[Start of Attachment]

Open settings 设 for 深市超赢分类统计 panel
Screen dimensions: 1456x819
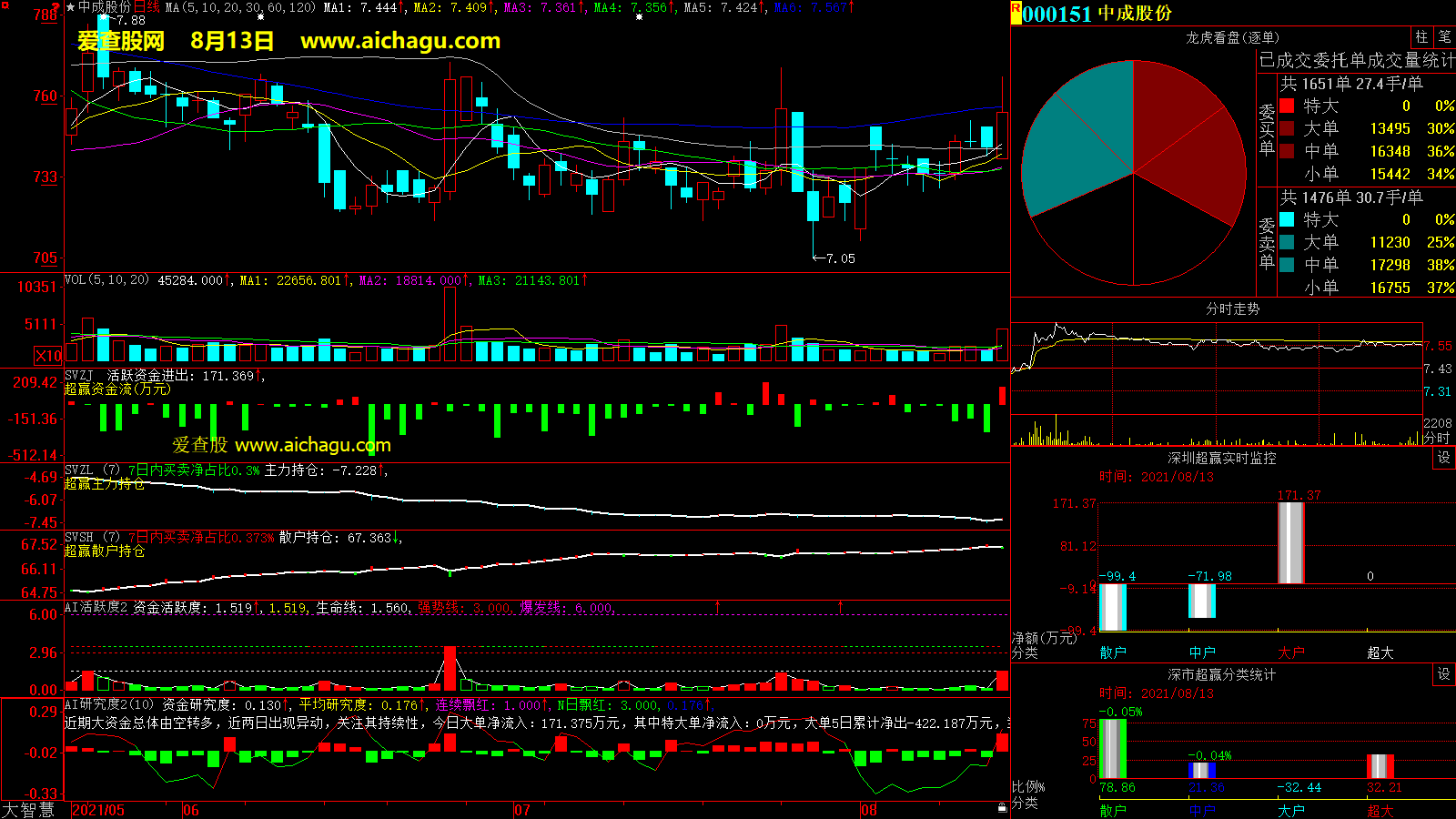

[End of Attachment]
[Start of Attachment]

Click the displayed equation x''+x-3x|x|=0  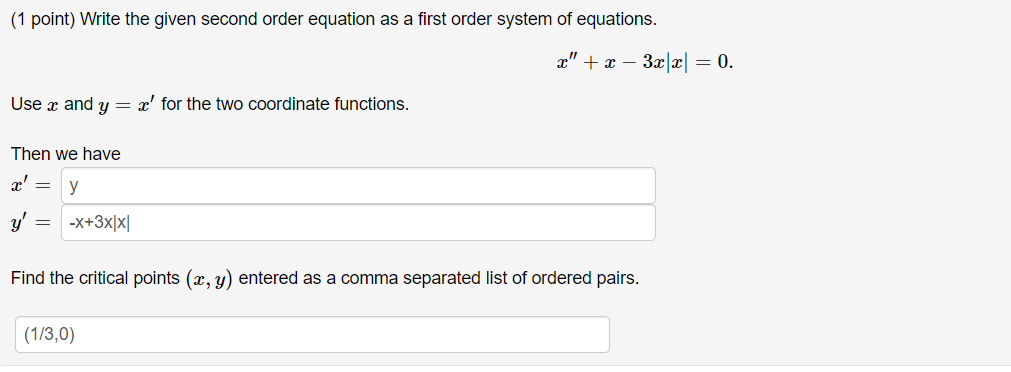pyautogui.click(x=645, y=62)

[End of Attachment]
[Start of Attachment]

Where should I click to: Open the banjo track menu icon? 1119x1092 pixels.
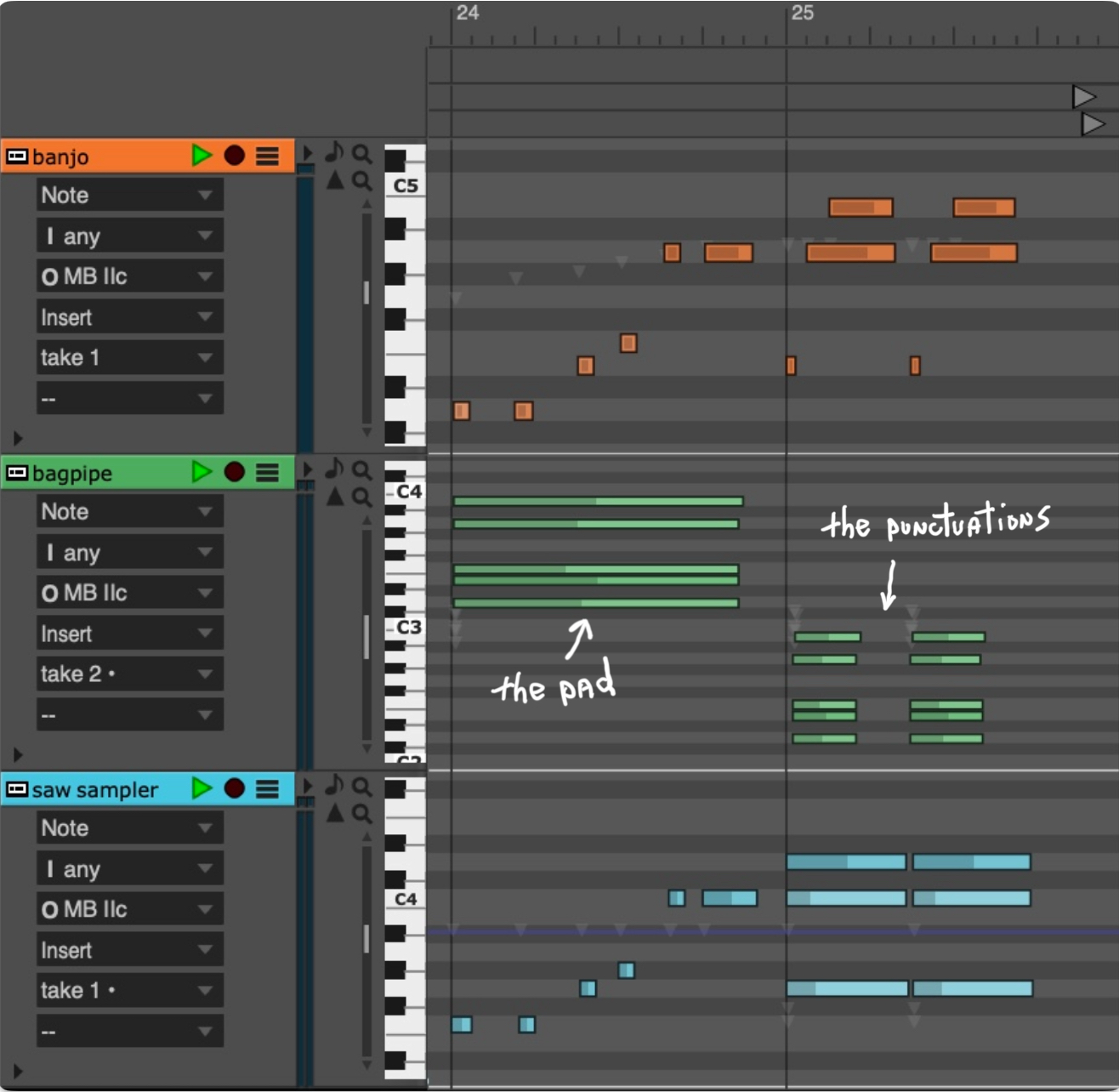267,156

[End of Attachment]

_Exercise prompt:_
Every line above from the line with "Open settings 设 for 深市超赢分类统计 panel" to the line with "Screen dimensions: 1456x819" is wanted, ends included; write them out exactly and add no other line.

_Answer for the task:_
Open settings 设 for 深市超赢分类统计 panel
Screen dimensions: 1456x819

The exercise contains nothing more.